◆ THINGS TO DO ◆
a – Using the design passage, decide whether each statement agrees with it: (i) an update that is 5 seconds old is 220 feet wrong; (ii) low-frequency updates are sent every 1-2 seconds; (iii) dashboards show state from 60 seconds ago. Answer yes or no for each and quote the words of the passage that settle it.
b – According to the design passage, how far does a driver moving at 30 mph travel each second?
c – List every heading the design passage gives under "Constraints and Questions" for the areas the design must answer for.

◆ SELECTED PASSAGE ◆
Neither choice removes wrongness. Both route it differently.


State propagation lags.

Backend updates faster than apps can sync. State divergence windows widen. Riders and drivers see different realities for longer periods.

Driver cancels, rider doesn't know. Rider cancels, driver doesn't know. Both waste time. Both experience the system as broken.


Operations visibility degrades.

Metrics lag behind reality. Dashboards show state from 30 seconds ago. By the time supervisors see the problem, it has compounded.

Interventions based on stale data may be wrong. Scaling up capacity that's already scaled. Throttling traffic that's already throttled. Actions that made sense 30 seconds ago create new wrongness now.


Constraints and Questions

From this analysis, what must the design answer?


Location Service:

  • How stale is too stale?
  • How do we bound staleness under load?
  • Do we degrade update frequency gracefully, or maintain frequency and drop updates?

Matching Service:

  • How do we prevent multiple matches to the same driver?
  • How do we balance match speed vs match quality?
  • Do we reserve drivers during matching, or match optimistically and handle conflicts at dispatch?

Dispatch Service:

  • How long do we wait for driver acknowledgment before reassigning?
  • How do we distinguish "driver didn't receive" from "driver is deciding"?
  • How do we prevent duplicate dispatches?

Ride State Service:

  • How do we propagate state changes fast enough to prevent divergence?
  • Who is the source of truth when rider app and driver app disagree?
  • How do we handle state changes that arrive out of order?

Rider Experience:

  • What do we show during matching? Honest uncertainty or reassuring progress?
  • When do we tell the rider no drivers are available vs keep trying?
  • How do we prevent retry storms?

Driver Experience:

  • How do we prevent phantom dispatches?
  • How do we ensure driver's accept/reject is always recorded?
  • How do we prevent two-drivers-one-rider scenarios?

Payment/Settlement:

  • What ride data must be immutable from the moment of capture?
  • How do we ensure fare calculation is deterministic and reproducible?
  • How do we handle disputes when real-time state was ambiguous?

Candidate Designs


Location Service

The problem: Know where drivers are, right now. But "right now" doesn't exist—every update is already stale.

Simplest design: Drivers send GPS coordinates. Service stores latest position per driver. Queries return stored position.

Where wrongness accumulates: The gap between stored position and true position. Driver moving at 30 mph travels 44 feet per second. A 5-second-old update is 220 feet wrong. Acceptable. A 30-second-old update is 1,320 feet wrong. Possibly not acceptable.

Design choice 1: Update frequency

High frequency (every 1-2 seconds):

  • Freshness improves
  • Battery drain increases on driver phones
  • Network and storage load increases
  • Under pressure, processing may not keep up—updates queue, staleness increases anyway

Low frequency (every 10-15 seconds):

  • Battery and network load manageable
  • Staleness is higher but bounded
  • Under pressure, system handles load better—but data is less fresh even in normal conditions

Tradeoff: High frequency privileges Matching (fresher data for better matches) and taxes Drivers (battery) and infrastructure (load). Low frequency privileges infrastructure stability and taxes match quality.

Design choice 2: What happens under load?

◆ MATERIAL PROVIDED ◆

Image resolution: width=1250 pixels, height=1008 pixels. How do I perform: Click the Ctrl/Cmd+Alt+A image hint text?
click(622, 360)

◆ RESPONSES ◆
a –
(i) Yes: "A 5-second-old update is 220 feet wrong."
(ii) No: "Low frequency (every 10-15 seconds)"
(iii) No: "Dashboards show state from 30 seconds ago."

b – 44 feet per second.

c –
Location Service
Matching Service
Dispatch Service
Ride State Service
Rider Experience
Driver Experience
Payment/Settlement